少年にだけ聞こえる声だった。それを聞いた少年は目を大きく見開いて王を見つめる。そしてこう思う。


「大丈夫か、この王様?」


拍手はいつまでも鳴り止むことはなかった。そして勇者は厳重な警備の元、一度だけの帰宅を許された。


母と珍しく抱き合い、過酷な運命を互いに呪った。母の手作り料理を食べ、いつものように帰らぬ父の帰りを祈る。日常のように模倣された新たな日々の始まりだ。家の周りには多くの人間が厳重な態勢で立ちはだかっている。


胸の焦りは拭えない。勇者は眠るしかない。堅いベッドへの愛着を1つずつ捨て去るように寝返りを何度も繰り返す。そして同時に、胸の中で同じ言葉を何度も繰り返す。


「俺、モブなのに。」


これは、予言によって勇者に選ばれた、選ばれてしまった「モブ」の少年が、勇者として生き抜いていこうと奮闘する物語。少年は世界を救うという使命を背負うことになったが、所詮モブはモブ。超能力も無限の命も無敵のスーツも無い。何も無い、何も持っていない少年が勇者として生きていくためには、「嘘」しかなかった。

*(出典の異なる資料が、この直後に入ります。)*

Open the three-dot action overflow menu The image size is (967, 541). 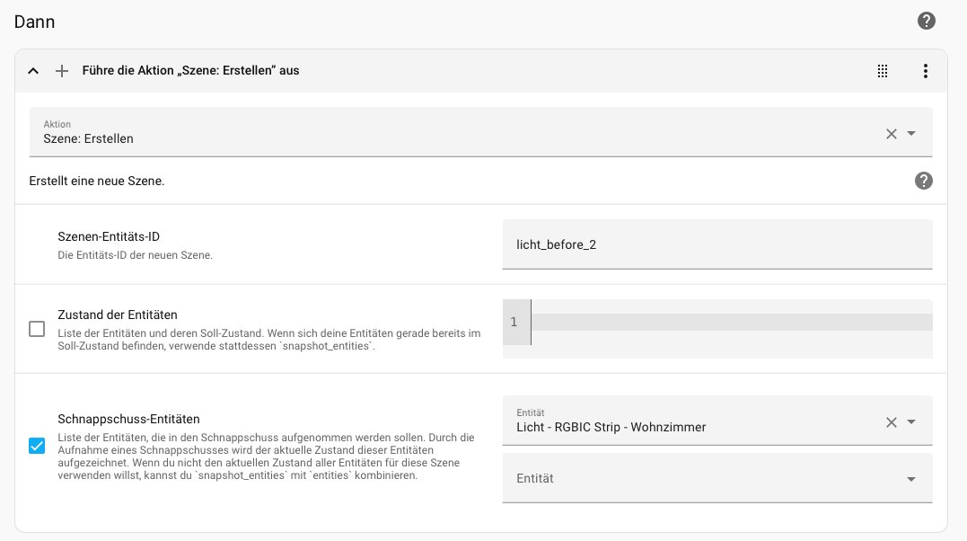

確かに、勇者の資格がない少年がこんな扱いを受けている時点で彼は嘘をついていると言える。だが、君は勇者だと王から言われ、「自分は違う」と言える人間がどれだけ多くいるだろうか。言えば元の生活に戻れただろうか。いや、もっとヒドいことになるかも知れない。その程度のことは、少年でさえ分かっていた。彼は彼なりに、必死で生きる道を考えたのだ。次に彼が考えるべき事は、「どうすれば自分がモブであることがバレないか」ということだ。